DATASET CONTENT START
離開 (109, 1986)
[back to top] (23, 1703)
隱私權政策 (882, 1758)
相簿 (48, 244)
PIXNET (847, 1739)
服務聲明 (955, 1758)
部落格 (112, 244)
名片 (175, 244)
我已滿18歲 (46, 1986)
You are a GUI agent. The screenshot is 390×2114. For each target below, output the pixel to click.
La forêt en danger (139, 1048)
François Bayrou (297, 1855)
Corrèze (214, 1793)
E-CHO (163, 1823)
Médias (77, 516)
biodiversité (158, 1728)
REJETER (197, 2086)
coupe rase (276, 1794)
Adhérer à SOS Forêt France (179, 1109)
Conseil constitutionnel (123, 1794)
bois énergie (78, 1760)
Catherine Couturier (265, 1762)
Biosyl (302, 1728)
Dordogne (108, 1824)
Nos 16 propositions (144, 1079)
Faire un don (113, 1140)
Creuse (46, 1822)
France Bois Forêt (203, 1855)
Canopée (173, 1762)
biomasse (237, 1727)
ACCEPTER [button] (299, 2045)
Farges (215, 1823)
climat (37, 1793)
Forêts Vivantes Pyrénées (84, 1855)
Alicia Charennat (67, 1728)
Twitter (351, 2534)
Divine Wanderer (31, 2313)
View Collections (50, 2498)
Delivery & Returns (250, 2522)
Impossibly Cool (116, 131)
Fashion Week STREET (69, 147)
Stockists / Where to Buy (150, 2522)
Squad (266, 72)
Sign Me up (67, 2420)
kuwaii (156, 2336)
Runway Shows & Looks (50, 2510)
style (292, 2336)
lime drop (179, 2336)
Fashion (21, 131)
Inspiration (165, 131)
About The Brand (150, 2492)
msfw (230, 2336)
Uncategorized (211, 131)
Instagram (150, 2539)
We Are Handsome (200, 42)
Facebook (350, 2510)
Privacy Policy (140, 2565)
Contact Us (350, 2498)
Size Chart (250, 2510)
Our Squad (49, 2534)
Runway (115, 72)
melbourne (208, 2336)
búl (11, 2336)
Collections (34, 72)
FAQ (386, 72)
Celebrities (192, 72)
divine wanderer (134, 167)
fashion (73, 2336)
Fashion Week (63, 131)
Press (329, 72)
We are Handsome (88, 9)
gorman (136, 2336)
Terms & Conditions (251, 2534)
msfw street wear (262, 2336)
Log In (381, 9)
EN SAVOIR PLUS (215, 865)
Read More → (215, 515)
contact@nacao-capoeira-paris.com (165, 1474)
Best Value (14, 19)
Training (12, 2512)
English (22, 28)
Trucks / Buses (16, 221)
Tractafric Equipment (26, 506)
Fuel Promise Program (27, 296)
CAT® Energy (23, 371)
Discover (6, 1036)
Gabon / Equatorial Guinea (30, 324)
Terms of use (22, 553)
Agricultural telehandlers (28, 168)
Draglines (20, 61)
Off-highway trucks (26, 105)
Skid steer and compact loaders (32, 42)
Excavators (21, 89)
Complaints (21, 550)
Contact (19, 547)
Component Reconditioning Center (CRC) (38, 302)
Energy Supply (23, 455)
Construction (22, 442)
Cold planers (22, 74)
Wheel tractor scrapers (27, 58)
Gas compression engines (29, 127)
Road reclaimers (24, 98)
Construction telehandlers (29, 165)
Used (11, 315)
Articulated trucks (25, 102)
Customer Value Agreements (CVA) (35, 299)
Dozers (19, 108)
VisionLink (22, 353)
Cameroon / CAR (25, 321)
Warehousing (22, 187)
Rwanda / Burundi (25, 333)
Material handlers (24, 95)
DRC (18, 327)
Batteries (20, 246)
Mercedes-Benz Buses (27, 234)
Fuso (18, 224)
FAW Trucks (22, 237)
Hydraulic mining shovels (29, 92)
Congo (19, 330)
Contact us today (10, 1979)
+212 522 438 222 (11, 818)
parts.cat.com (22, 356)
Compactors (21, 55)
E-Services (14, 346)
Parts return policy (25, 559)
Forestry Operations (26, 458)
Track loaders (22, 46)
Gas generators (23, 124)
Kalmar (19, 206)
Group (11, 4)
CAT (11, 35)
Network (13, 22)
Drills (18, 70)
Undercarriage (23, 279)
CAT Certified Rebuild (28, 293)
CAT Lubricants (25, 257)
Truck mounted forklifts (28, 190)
DATASET CONTENT END
Repeat each line of the data above, exactly as it appears, from the first through the line that contains "Nos 16 propositions (144, 1079)".

離開 (109, 1986)
[back to top] (23, 1703)
隱私權政策 (882, 1758)
相簿 (48, 244)
PIXNET (847, 1739)
服務聲明 (955, 1758)
部落格 (112, 244)
名片 (175, 244)
我已滿18歲 (46, 1986)
You are a GUI agent. The screenshot is 390×2114. For each target below, output the pixel to click.
La forêt en danger (139, 1048)
François Bayrou (297, 1855)
Corrèze (214, 1793)
E-CHO (163, 1823)
Médias (77, 516)
biodiversité (158, 1728)
REJETER (197, 2086)
coupe rase (276, 1794)
Adhérer à SOS Forêt France (179, 1109)
Conseil constitutionnel (123, 1794)
bois énergie (78, 1760)
Catherine Couturier (265, 1762)
Biosyl (302, 1728)
Dordogne (108, 1824)
Nos 16 propositions (144, 1079)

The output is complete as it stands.